Cloud service provider Interoute has announced the launch of CloudStore, an enterprise app store which doubles up as a compute and storage facility, hosting OS and databases, as well as business apps. Interoute, known for its virtual data centre and owning Europe’s largest cloud platform, is further focusing its efforts on the enterprise – understandable, given that’s where most of its client base lies – but featuring a much more rounded product than just hosting apps. Counting Microsoft, RedHat and Ubuntu among its cast list, the Interoute CloudStore integrates several assets, with its integrated network, compute storage platform underneath a layer of appliances, from which secure platforms can be built.

The store also comes with an online knowledge centre, designed to help enterprises choose a bespoke model to suit their business needs.

In a press release, Interoute calls the solution a “game changer” and “the next generation of cloud computing; one that doesn’t compromise on data sovereignty, privacy concerns or performance.”

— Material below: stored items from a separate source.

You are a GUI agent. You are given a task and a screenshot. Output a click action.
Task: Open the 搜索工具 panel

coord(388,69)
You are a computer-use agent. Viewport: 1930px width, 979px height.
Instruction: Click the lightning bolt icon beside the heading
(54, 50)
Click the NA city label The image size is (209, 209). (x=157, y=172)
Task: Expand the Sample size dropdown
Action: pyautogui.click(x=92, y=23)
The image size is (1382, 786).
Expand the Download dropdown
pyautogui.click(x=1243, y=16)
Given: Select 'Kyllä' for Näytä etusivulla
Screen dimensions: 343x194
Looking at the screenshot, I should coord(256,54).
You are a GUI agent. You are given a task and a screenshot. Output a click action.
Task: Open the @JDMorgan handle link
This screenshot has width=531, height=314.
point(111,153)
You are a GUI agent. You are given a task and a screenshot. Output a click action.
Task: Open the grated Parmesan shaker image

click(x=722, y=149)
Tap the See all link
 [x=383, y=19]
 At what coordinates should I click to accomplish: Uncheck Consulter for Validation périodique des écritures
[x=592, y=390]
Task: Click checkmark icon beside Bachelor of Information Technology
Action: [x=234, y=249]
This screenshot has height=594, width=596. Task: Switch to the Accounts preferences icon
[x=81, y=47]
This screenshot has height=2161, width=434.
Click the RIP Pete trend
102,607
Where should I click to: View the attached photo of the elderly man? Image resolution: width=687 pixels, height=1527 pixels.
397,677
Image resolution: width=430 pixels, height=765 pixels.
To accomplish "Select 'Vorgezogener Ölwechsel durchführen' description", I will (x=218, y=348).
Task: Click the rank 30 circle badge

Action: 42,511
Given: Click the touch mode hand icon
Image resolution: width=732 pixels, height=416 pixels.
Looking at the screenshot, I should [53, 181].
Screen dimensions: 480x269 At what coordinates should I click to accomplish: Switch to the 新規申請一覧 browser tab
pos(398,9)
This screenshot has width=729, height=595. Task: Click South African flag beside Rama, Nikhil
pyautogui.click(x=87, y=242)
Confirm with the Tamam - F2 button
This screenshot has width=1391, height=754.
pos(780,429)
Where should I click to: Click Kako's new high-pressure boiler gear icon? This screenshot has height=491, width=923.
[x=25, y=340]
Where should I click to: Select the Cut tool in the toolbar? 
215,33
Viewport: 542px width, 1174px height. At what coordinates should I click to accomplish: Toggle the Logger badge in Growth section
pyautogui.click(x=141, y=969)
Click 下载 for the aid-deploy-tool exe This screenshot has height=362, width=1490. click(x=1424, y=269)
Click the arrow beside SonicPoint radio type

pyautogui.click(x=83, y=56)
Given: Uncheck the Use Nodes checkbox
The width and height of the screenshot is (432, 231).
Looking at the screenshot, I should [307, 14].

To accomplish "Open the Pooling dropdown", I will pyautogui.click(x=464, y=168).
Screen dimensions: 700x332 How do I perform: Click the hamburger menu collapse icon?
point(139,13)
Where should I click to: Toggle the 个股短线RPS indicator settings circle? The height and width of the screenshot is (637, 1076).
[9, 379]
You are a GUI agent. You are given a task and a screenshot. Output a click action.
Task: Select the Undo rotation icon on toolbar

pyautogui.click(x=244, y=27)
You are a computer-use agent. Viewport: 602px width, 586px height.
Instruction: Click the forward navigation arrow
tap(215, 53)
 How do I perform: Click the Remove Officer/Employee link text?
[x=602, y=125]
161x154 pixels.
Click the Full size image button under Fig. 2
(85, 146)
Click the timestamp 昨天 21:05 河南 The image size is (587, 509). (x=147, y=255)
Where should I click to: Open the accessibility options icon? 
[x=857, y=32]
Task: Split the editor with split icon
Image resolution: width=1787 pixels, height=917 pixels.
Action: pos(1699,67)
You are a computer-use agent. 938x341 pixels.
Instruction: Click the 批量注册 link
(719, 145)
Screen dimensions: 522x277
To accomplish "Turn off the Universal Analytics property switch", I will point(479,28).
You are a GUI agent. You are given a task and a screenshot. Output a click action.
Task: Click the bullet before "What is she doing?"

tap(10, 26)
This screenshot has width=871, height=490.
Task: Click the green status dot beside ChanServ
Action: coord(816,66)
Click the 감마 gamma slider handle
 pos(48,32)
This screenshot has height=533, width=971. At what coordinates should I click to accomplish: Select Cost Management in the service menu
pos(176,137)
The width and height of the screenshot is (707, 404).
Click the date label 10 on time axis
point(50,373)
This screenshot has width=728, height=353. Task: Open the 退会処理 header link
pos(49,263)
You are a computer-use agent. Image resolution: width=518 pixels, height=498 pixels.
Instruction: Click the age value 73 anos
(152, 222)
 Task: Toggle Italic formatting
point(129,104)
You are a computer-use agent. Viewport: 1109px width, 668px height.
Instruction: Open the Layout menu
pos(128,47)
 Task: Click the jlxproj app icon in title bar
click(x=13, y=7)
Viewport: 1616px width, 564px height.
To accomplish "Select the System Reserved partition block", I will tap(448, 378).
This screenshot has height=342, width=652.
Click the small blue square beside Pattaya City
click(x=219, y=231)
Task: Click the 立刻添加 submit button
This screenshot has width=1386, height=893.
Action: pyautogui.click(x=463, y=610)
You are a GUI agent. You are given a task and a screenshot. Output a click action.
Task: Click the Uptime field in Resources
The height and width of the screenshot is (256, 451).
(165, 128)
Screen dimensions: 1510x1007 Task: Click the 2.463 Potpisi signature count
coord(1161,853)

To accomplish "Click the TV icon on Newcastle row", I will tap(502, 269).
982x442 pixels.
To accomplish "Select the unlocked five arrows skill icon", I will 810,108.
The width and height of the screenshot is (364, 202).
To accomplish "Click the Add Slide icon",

But what was the genesis of the CloudStore? Speaking to CloudTech, Interoute CTO Matthew Finnie said that the idea of ‘we’re just going to fill it up with apps’ swiftly altered after consultation with clients.

“We very quickly realised with most of our customers – who are not consumers – it’s all about getting the appliance integrated with the piece of infrastructure they can trust and use,” said Finnie.

Finnie continued: “It’s highlighting the idea that people have got very comfortable conceptually with the idea of ‘I’ve got a smartphone, I’ve got a tablet, I can download an app, it does something cool’. The problem for most people who run big infrastructure, internal IT or otherwise, [is that] their internal infrastructure is not designed to operate like that.

“So we’ve seen this year, a bunch of customers come to us and say ‘the edge of my user base is so diverse, the amount of platforms at the edge is so diverse, I’ve just got to standardise everything’.

“For us, it’s a big shift to the cloud, but it’s one which is based on solid, sensible, rational thinking.”

The network and underlying infrastructure is pivotal to Interoute’s ethos, and it’s an often overlooked facet of cloud computing, according to Finnie.

“The biggest challenge for most people with cloud computing isn’t necessarily computing – it’s always the network,” noted Finnie. “It’s the one thing that the big incumbent cloud computing providers kind of ignore.

“It’s under that list of hard problems to solve, but for someone like us it’s a natural bread and butter thing.”

Of course, from VMware, to Amazon, and even the UK government’s G-Cloud, there are plenty of cloudy app stores in the market – but Interoute’s offering is a more integrated solution. Does this change the app store paradigm?